:: WORK TASK ::
Give back, word for word, the stretch of the forum thread about a slowing loop from "FourthWorld wrote:For general" through "the sql transactions.".
[SELECTED EXTRACT]
Your code offering is incomplete, and therefore impossible to evaluate. I would make a 30,000 line sample text file to do so, but have no way forward.
Craig Newman
Re: For each line loop slows down
Posted: Thu Aug 25, 2016 5:46 pm
by Thierry
Hi,
Having a very quick look,
here is the first thing I will do:
Replacing this:
Code: Select all
wait 0 millisec with messages
updateProgressBar theLines
by that:
Code: Select all
if ( theLines mod 300) is 0 then
wait 0 millisec with messages
-- will show every new percent
updateProgressBar theLines
end if
What are your timings then?
Thierry
Re: For each line loop slows down
Posted: Thu Aug 25, 2016 7:27 pm
by FourthWorld
For general tips on speeding up LiveCoce scripts, this thread is well worth the read:
http://forums.livecode.com/viewtopic.php?f=8&t=24945
In your case, though, it seems you have SQL inserts taking place without transactions, yes? If so I'll wager that just opening a transaction before the insert and closing afterward will speed up that routine many-fold.
Re: For each line loop slows down
Posted: Fri Aug 26, 2016 1:38 am
by edmerckx99
Thierry,
it seems to have sped it up a bit, around 1/2hr instead of about 40 minutes. but it still seems to be slowing down as the script goes along.
FourthWorld wrote:For general tips on speeding up LiveCoce scripts, this thread is well worth the read:
http://forums.livecode.com/viewtopic.php?f=8&t=24945
In your case, though, it seems you have SQL inserts taking place without transactions, yes? If so I'll wager that just opening a transaction before the insert and closing afterward will speed up that routine many-fold.
i am not doing executing any sql here, i am prepping the text for a bulk transaction. all of my test are not including the sql transactions.
[/SELECTED EXTRACT]
[GIVEN DATA]
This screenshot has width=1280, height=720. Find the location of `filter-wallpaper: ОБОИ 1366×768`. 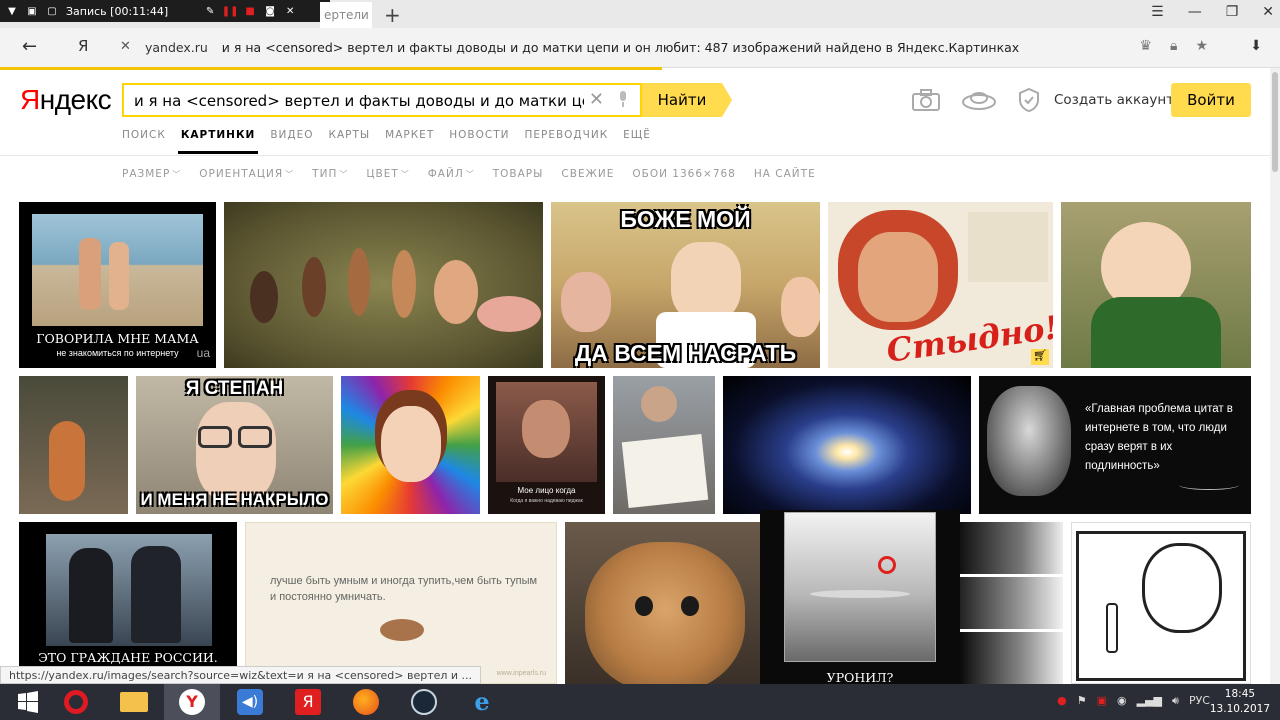

filter-wallpaper: ОБОИ 1366×768 is located at coordinates (684, 174).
[/GIVEN DATA]
:: ANSWER BOX ::
FourthWorld wrote:For general tips on speeding up LiveCoce scripts, this thread is well worth the read:
http://forums.livecode.com/viewtopic.php?f=8&t=24945
In your case, though, it seems you have SQL inserts taking place without transactions, yes? If so I'll wager that just opening a transaction before the insert and closing afterward will speed up that routine many-fold.
i am not doing executing any sql here, i am prepping the text for a bulk transaction. all of my test are not including the sql transactions.